Set exercise: List each line in the rows below that contains the word "agent".

Supplied data:
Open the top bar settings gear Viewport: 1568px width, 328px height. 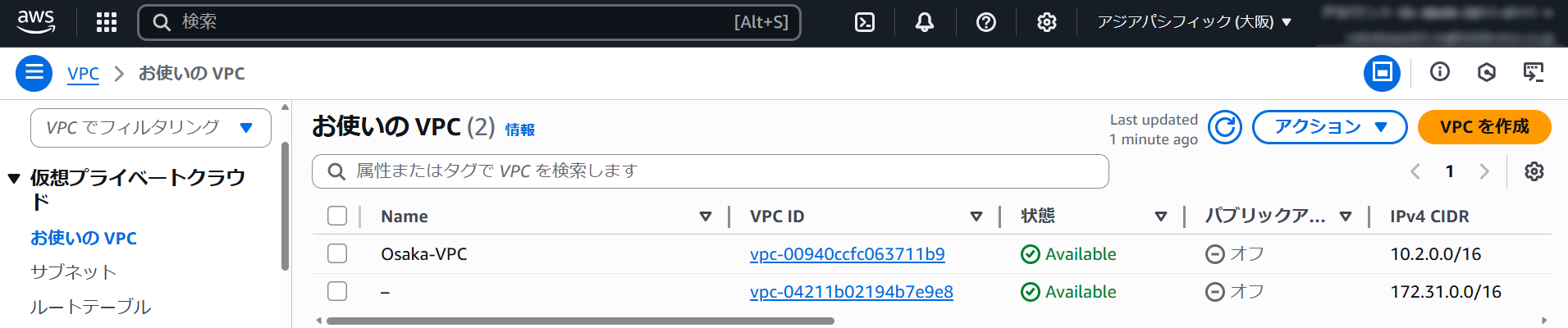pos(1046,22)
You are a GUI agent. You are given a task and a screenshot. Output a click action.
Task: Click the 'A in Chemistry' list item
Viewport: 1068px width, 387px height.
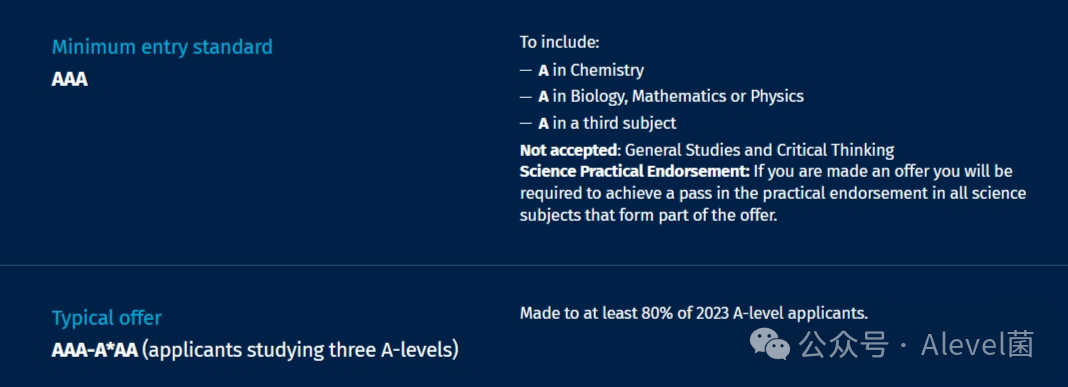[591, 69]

--

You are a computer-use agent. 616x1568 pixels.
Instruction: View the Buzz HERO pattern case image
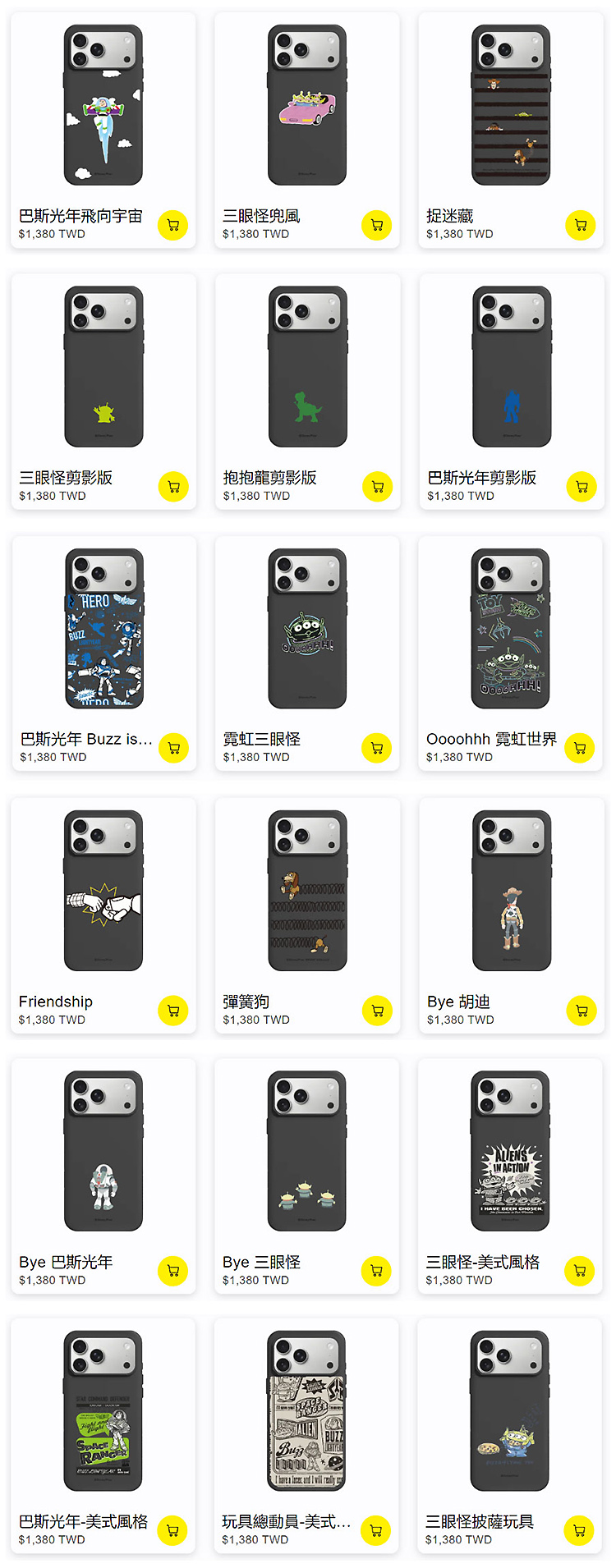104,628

Completed task:
You are a GUI agent. You are given a task and a screenshot. Output a click action.
You are a computer-use agent. 616x1568 pixels.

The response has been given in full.